▶ _EXERCISE_:
Copy out the lines from the one containing "Task: Disable the" to the one containing "Action: pyautogui.click(x=35, y=394)", both ends included and every request kept, but offset each coordinate in the answers by adding 109, and omit the pictures.

▶ _PROVIDED ENTRIES_:
** BEGIN **
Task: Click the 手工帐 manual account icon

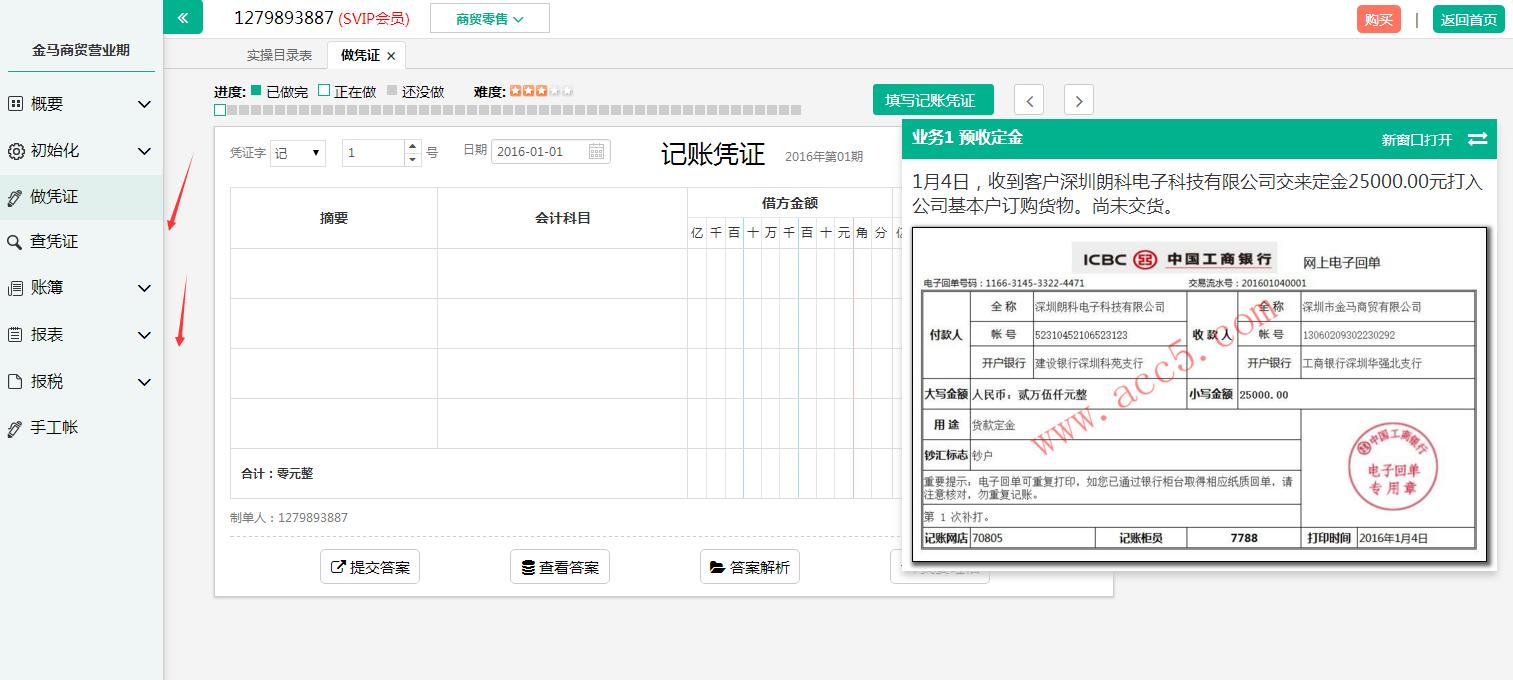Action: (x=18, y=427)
** END **
** BEGIN **
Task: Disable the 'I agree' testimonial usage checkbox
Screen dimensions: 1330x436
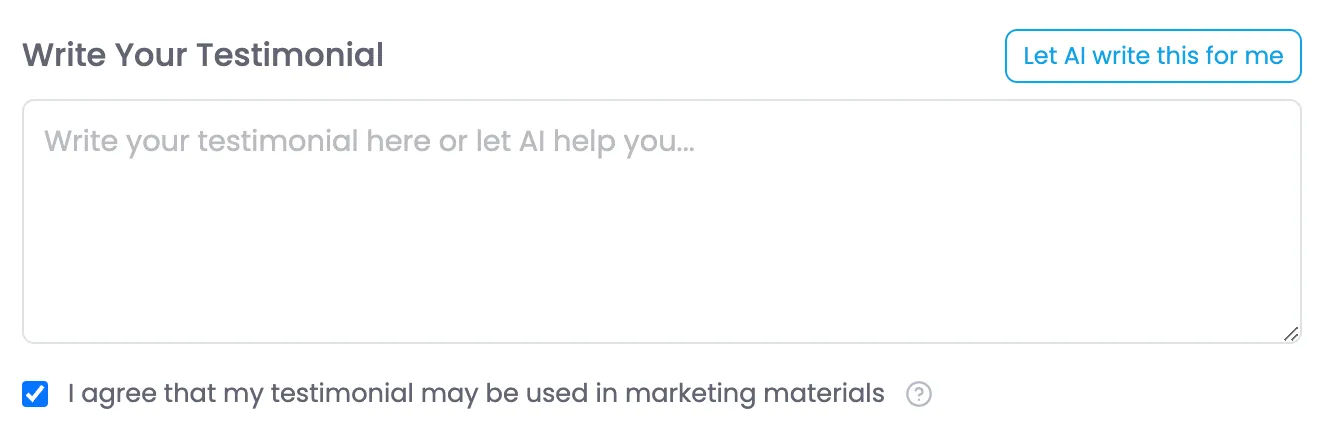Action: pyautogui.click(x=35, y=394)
** END **
▶ _EXERCISE OUTPUT_:
Task: Disable the 'I agree' testimonial usage checkbox
Screen dimensions: 1330x436
Action: pyautogui.click(x=144, y=503)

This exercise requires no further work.